Que dire sur le Napoléon vu par Abel Gance, si ce n’est que c’est le film de tous les superlatifs ? Exubérant, viscéral, excentrique, épique, sensationnel… Cette fresque virtuose de 1927, qui fait passer le Napoléon de Ridley Scott pour un sitcom sur M6, dure près de 7h dans sa « Grande Version ». Longtemps quasi-disparue dans sa forme originale, elle fait son retour au cinéma dans toute sa splendeur.
En ouverture du Festival de Cannes 2024, Thierry Frémaux (directeur de la programmation) et l’équipe de la Cinémathèque française (Costa Gavras, Frédéric Bonnaud), ont présenté en quelques mots cette œuvre titanesque. Ils l’ont introduite comme un « poème épique », loin, très loin du récit biographique authentique. Par souci probablement de calendrier, on a découvert seulement la première partie du film – c’est-à-dire tout de même 3h40 de récit. C’est déjà plus qu’un avant-goût de l’immensité cinématographique de ce Napoléon. D’ailleurs Costa-Gavras s’est permis d’annoncer la couleur : selon lui, c’est peut-être le plus grand film français de tous les temps. Rien que cela !
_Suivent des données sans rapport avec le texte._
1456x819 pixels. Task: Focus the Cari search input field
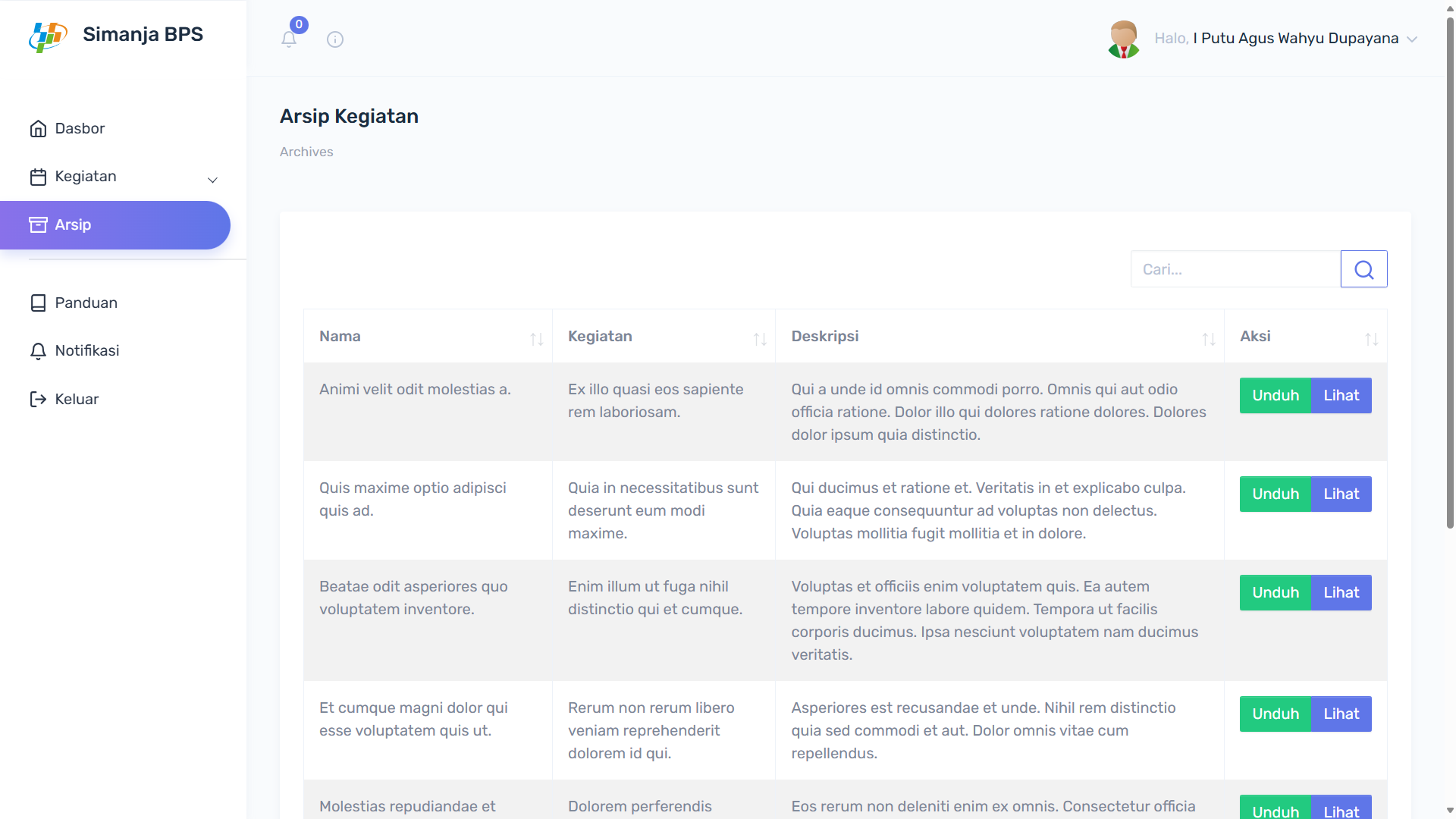[1235, 269]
Le film – en incluant les deux parties – conte l’histoire de Napoléon Bonaparte depuis ses premières armes à l’école de Brienne en 1781 jusqu’à la campagne d’Italie en 1796. Mais plus qu’un récit qui suit strictement l’Histoire de manière plus ou moins objective, Abel Gance choisit de transformer Napoléon en une figure mythologique. Tel Achille dans l’Iliade, Napoléon Bonaparte est un homme valeureux, sans reproche, génie de tous les instants qui fait pâlir la vermine opportuniste autour de lui. D’un seul regard, il peut tétaniser une foule venue pour le lyncher. D’un coup d’œil, il peut concevoir un plan militaire hautement sophistiqué qui sidère ceux qui le côtoient. Bref, Napoléon n’est pas un homme, c’est un semi-dieu digne d’un mythe.
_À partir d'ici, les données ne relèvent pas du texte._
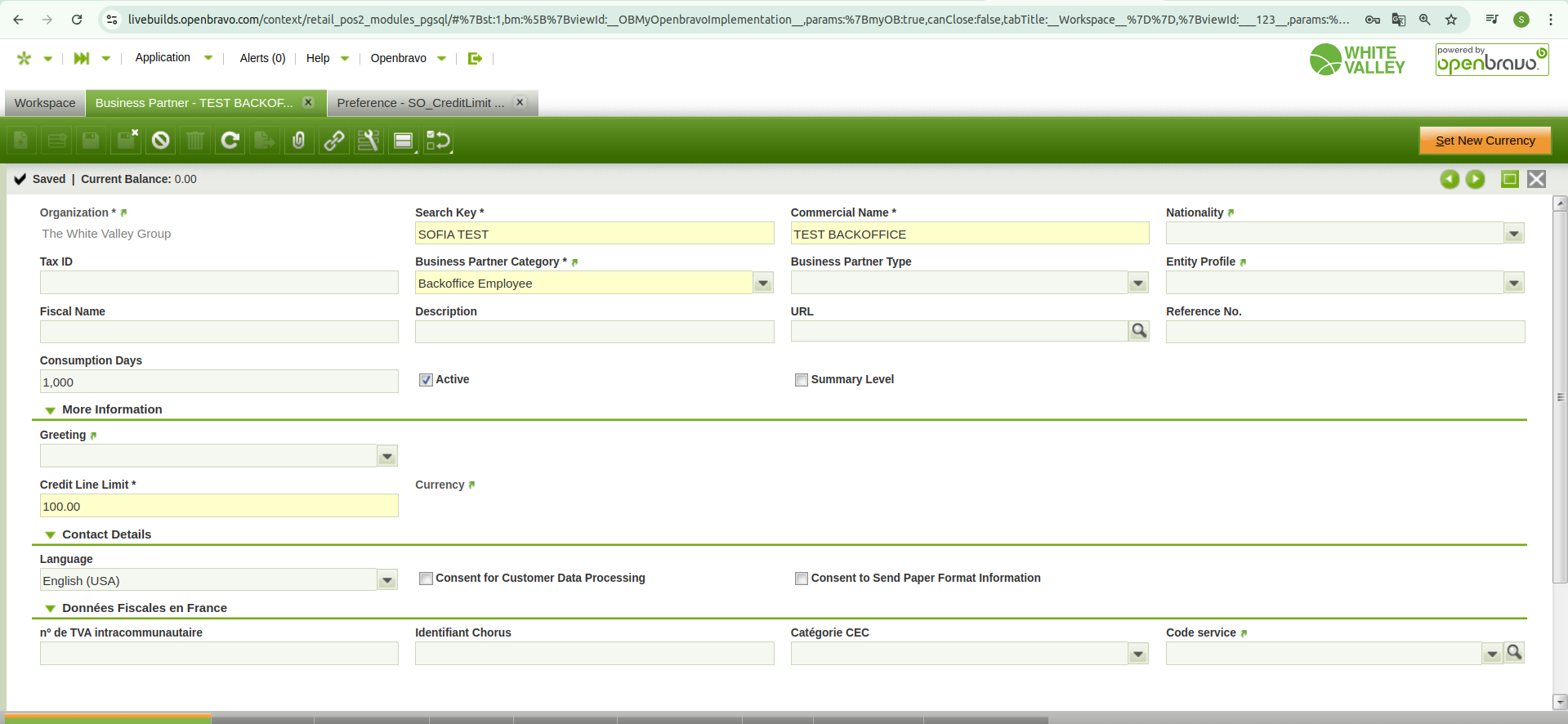The height and width of the screenshot is (724, 1568).
Task: Click the Save and Close toolbar icon
Action: pyautogui.click(x=127, y=141)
Allons, enfants de la Patrie, Napoléon est arrivé
L’historien en chacun de nous abandonne donc très vite la recherche de la vérité historique – même si le film est rempli de répliques et d’écrits véridiques – pour se laisser bercer par une aventure hors norme qui a pour seul but de déifier son protagoniste. Étant donné la durée quelque peu conséquente de l’œuvre, celle-ci est structurée à travers des courts-métrages dans le long-métrage. Chaque segment possède son antagoniste – généralement un homme aigri de la montée en puissance de Napoléon – ainsi qu’un ou de multiples actes de bravoure du petit caporal.
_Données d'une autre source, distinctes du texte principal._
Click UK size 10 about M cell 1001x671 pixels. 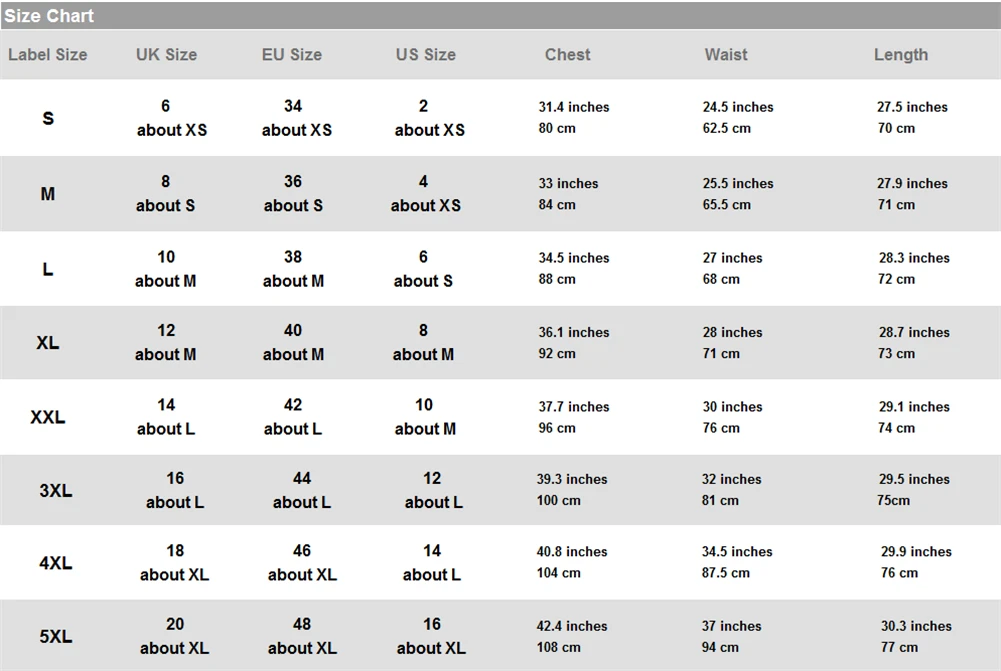[x=165, y=269]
On pourrait revenir sur de nombreuses séquences marquantes du récit, mais étonnement, celle qui reste la plus vivace en fin de projection est la toute première : la plus grande bataille de boules de neige de l’histoire du cinéma. En une séquence, Abel Gance encapsule tout ce qu’il a envie de montrer avec son Napoléon et la séquence est un testament à son talent fou de cinéaste. Le génie déployé par le jeune Napoléon pour gagner la bataille face à ses camarades est le parfait vecteur pour montrer l’étendue de son intelligence.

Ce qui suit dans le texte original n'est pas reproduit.